■ **EXERCISE BRIEF**:
Select from the records below every line that has the word "will" in it.

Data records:
•••

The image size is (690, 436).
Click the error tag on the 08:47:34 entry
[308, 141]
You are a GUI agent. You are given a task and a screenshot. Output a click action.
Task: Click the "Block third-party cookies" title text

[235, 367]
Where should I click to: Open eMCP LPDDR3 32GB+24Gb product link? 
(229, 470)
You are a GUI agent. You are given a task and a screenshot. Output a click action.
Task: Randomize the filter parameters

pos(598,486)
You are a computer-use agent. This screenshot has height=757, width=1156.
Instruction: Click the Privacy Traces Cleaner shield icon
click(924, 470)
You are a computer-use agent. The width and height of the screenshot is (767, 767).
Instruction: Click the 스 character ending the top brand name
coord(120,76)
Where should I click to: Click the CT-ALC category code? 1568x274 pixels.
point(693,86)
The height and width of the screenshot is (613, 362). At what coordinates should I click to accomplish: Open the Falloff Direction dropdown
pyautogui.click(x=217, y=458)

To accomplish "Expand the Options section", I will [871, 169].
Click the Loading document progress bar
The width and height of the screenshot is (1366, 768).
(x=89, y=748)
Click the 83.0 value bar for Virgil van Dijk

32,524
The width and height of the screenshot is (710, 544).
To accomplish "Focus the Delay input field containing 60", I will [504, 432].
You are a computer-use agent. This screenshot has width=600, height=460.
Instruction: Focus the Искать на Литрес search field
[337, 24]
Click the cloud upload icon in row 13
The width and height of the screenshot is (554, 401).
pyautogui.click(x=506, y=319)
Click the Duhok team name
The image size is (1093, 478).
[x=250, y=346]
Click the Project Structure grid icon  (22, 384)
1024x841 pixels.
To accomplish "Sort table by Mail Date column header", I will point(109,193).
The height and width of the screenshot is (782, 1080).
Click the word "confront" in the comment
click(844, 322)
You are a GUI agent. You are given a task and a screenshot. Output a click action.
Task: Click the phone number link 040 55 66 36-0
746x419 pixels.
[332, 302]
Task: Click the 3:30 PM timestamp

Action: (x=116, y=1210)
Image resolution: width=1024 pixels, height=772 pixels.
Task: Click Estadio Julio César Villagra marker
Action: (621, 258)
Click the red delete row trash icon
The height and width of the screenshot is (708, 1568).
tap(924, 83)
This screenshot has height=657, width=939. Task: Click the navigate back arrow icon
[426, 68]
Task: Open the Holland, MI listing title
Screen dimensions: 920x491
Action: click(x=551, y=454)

•••

■ **TASK ANSWER**:
To accomplish "Expand the Options section", I will [871, 169].
To accomplish "Focus the Delay input field containing 60", I will [504, 432].
To accomplish "Sort table by Mail Date column header", I will point(109,193).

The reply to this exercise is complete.